WHAT IS EXPECTED: Each line from the one containing "1280x990 pixels. At" to the final line of the listing below must be transcribed exactly; all others are left out.

EXTRACTED DATA:
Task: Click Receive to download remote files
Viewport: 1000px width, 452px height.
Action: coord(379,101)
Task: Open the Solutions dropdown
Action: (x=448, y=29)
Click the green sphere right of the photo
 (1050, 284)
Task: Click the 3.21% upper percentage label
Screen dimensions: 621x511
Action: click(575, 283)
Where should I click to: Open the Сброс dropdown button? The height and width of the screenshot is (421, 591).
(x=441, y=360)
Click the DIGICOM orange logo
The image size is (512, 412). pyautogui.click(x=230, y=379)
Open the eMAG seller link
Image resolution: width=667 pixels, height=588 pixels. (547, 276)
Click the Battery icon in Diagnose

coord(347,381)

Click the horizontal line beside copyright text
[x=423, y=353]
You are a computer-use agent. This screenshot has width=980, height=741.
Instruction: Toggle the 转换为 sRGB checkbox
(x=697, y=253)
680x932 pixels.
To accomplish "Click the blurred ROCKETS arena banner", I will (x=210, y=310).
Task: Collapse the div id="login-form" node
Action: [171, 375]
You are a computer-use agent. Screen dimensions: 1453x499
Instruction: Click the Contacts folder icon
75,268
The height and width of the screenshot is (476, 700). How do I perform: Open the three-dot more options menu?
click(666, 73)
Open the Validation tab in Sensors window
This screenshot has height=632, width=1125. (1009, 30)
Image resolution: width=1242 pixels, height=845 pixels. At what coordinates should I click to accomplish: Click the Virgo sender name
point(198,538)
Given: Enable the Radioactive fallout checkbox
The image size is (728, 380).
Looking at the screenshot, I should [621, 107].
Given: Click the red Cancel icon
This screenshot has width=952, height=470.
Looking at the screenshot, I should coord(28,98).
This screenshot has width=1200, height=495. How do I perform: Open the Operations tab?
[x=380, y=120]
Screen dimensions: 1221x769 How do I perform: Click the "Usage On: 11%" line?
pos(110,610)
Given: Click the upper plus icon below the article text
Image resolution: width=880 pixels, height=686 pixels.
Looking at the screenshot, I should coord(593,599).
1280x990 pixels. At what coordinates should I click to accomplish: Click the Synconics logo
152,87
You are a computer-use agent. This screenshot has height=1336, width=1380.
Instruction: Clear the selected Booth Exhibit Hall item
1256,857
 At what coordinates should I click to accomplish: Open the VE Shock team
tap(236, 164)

SOLVED PROBLEM:
1280x990 pixels. At what coordinates should I click to accomplish: Click the Synconics logo
152,87
You are a computer-use agent. This screenshot has height=1336, width=1380.
Instruction: Clear the selected Booth Exhibit Hall item
1256,857
 At what coordinates should I click to accomplish: Open the VE Shock team
tap(236, 164)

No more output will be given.